Lili préférait donc ce genre de relation avec un étranger qui la gavait et la soûlait en terrasse du centre ville avant de se l’envoyer contre un arbre ou sur un banc de parc public, à une heure où la fraîcheur du soir rendait le coït plus agréable. Une erreur pouvait être tolérée : tout un chacun peut faillir en raison de circonstances particulières. Elle pouvait être victime de la surprise d’une rencontre agréable, d’un excès de consommation d’alcool, de bulles de champagne qui pétillent dans le crâne, de l’audace bouleversanted’un compagnon occasionnel, de l’attirance très forte pour un mâle aux caractères physiques surprenants ou inattendus. Un parfum enivrant ou une envie subite d’être aimée et câlinée ou l’addition de plusieurs de ces facteurs pouvaient consti des circonstances atténuantes la première fois .Mais recommencer, non.

Que sais-je encore ? Voulait-elle devenir « une gagneuse » pour garnir sa garde robe ? On chute une fois, passe. Mais se préparer à recommencer dans des circonstances semblables relève d’une volonté éclairée, ne doit plus rien au hasard ou à un effet de surprise. Ce n’est plus un accident. Recommencer, c’est avoir apprécié et se préparer à répéter indéfiniment ce type de rencontres. C’est se moquer de son compagnon officiel, laissé en rade deux fois, de manière à faciliter la tromperie souhaitée, préméditée. Quand on en arrive à tromper ainsi celui qu’on a aimé, on fait le bilan, on constate qu’on ne s’aime plus et que mieux vaut rompre.

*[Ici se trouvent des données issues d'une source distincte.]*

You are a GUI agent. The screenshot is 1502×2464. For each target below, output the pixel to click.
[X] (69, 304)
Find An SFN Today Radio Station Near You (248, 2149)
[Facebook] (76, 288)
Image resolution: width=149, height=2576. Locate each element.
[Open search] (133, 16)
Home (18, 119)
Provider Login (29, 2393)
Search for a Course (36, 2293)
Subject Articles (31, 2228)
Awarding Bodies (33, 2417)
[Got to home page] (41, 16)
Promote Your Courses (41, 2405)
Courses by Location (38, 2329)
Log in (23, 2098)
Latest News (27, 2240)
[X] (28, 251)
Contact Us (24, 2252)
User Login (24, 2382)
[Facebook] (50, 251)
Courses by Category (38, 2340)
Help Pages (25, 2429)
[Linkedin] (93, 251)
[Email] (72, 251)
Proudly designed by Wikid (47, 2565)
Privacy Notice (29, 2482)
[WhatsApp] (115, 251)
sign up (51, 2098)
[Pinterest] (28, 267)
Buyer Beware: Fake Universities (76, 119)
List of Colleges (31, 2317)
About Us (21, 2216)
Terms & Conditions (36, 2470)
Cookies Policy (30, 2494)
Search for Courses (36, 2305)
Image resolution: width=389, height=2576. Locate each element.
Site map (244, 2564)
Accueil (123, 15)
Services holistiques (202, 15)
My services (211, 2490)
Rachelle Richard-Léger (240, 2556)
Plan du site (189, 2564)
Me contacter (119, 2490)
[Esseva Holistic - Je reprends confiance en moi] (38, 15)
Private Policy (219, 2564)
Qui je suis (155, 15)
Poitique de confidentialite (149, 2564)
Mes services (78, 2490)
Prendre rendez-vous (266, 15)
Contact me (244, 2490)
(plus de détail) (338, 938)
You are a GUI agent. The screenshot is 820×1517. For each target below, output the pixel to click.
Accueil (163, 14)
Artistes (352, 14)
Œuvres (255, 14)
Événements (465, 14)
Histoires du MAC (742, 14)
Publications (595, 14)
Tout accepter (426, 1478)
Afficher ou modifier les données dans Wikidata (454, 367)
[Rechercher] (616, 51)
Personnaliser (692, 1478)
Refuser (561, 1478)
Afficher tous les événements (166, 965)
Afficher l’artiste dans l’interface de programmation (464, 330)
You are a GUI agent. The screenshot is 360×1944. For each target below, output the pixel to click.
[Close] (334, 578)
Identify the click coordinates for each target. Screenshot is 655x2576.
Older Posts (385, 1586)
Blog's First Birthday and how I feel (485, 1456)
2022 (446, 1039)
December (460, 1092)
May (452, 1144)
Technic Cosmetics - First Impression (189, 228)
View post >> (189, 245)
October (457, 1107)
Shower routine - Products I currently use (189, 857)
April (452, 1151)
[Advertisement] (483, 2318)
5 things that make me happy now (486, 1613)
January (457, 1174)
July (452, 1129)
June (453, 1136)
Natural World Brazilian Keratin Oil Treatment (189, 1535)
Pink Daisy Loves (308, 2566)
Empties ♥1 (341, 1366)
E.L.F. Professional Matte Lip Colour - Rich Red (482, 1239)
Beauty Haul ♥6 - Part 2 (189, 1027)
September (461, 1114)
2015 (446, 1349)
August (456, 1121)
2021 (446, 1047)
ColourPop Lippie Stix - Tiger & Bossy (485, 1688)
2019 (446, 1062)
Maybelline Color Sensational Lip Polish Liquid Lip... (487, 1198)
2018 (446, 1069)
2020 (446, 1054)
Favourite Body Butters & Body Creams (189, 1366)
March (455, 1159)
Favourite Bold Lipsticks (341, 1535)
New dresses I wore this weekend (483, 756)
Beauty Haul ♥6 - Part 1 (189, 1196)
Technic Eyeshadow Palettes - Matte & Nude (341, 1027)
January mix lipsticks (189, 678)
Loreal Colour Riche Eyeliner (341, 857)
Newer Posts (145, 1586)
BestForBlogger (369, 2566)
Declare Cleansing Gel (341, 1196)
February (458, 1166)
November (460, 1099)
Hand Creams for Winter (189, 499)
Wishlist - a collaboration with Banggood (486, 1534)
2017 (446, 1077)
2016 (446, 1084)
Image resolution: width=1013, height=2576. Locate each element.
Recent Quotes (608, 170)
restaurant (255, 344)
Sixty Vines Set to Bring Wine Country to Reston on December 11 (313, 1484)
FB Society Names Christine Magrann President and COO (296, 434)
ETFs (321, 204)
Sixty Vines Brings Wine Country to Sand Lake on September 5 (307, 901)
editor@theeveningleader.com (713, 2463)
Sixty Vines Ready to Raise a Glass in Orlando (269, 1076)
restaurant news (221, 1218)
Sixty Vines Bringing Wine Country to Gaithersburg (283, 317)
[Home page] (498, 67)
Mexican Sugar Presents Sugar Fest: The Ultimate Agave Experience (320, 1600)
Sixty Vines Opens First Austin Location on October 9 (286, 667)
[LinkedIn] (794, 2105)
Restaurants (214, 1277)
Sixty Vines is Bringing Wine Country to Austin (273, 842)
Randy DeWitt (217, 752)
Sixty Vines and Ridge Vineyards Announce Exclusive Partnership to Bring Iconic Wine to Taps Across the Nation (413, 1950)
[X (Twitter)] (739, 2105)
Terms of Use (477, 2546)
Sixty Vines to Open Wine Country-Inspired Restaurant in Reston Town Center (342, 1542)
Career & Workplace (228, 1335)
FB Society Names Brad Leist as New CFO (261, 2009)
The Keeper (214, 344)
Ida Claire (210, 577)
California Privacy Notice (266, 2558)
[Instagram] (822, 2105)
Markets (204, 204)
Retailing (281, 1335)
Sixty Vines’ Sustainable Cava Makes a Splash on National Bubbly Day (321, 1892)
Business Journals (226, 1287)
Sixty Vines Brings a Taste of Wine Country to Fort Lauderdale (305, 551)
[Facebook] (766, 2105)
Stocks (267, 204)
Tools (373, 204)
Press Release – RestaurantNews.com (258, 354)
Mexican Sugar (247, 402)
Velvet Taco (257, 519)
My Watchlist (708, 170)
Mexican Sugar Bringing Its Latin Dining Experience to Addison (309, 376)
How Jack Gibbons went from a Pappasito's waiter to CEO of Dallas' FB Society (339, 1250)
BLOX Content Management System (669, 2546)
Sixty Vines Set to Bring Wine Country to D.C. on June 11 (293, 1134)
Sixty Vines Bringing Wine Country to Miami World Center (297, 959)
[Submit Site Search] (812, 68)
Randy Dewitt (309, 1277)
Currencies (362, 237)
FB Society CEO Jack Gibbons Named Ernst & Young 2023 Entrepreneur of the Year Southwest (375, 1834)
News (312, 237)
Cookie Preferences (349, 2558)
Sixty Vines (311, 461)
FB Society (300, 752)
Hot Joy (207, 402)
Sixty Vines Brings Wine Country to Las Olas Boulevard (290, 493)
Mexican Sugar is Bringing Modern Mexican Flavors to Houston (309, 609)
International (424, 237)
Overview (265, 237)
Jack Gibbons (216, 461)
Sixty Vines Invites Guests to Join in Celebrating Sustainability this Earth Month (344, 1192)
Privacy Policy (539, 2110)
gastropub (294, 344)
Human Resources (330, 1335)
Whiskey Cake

La soumission de Lili à Charlene et son goût soudain pour les désordres proposés par la revenante ne correspondent pas à ce que j’attends d’une relation de couple et ce d’autant moins que le plaisir accordé et partagé avec un inconnu est doublé d’un cadeau en espèces. Je n’ai pas de goût pour le partage de ma femme et je ne suis pas près de me mettre dans la peau d’un proxénète qui cède sa femme pour cent euros ou plus.
Car Lili n’est pas vraiment amoureuse, celui qui la prendra la prochaine fois ne sera pas Louis, elle passera sous un autre homme au cours de ce nouvel épisode. Ce sera uniquement charnel, du cul, dirait l’autre. Elle a changé, Charlene la pourrit. Son but est évident pour moi. La fausse amie a raté son coup, il y a dix ans, elle n’a pas renoncé à nous désunir.Elle a de la suite dans les idées!

L’annonce de la répétition proche d’une prétendue « sortie entre filles » dont la probabilité avait été évoquée par Charlene à la fin du premier tour, et l’accord tacite de Lili m’avaient déçu plus que surpris. Elle avait entendu, elle n’avait pas opposé le refus que j’attendais.

De nouveau Lili avait menti et s’était préparée à accorder à un autre homme, à l’air libre, ce qu’elle rechignait à me donner à la maison en raison de la moiteur de l’air de notre chambre en été. Si vraiment il ne s’était agi que d’un problème de température, j’aurais installé un lit dans notre cave semi enterrée, ou j’aurais installé un climatiseur dans notre chambre ou encore nous aurions utilisé le canapé du salon orienté au nord ou enfin j’aurais attendu les miettes d’amour des jours pluvieux d’automne ou des jours froids de l’hiver…Quoique… Rien ne garantissait ces miettes d’amour, il y a des chambres d’hôtel pour cacher ses amours clandestines en toute saison.

J’ai donc été déçu et profondément déchiré, humilié de me sentir écarté, déconsidéré comme amant par l’apparition de concurrents à succès et ruiné comme ami par les mensonges, doublement trompé par le mensonge et par la liaison charnelle rétribuée. Ulcéré, il me restait une solution : sortir de la vie,de l’infidèle, disparaître pour retrouver un peu d’estime de moi. Fermer les yeux et rester, cela aurait été avilissant.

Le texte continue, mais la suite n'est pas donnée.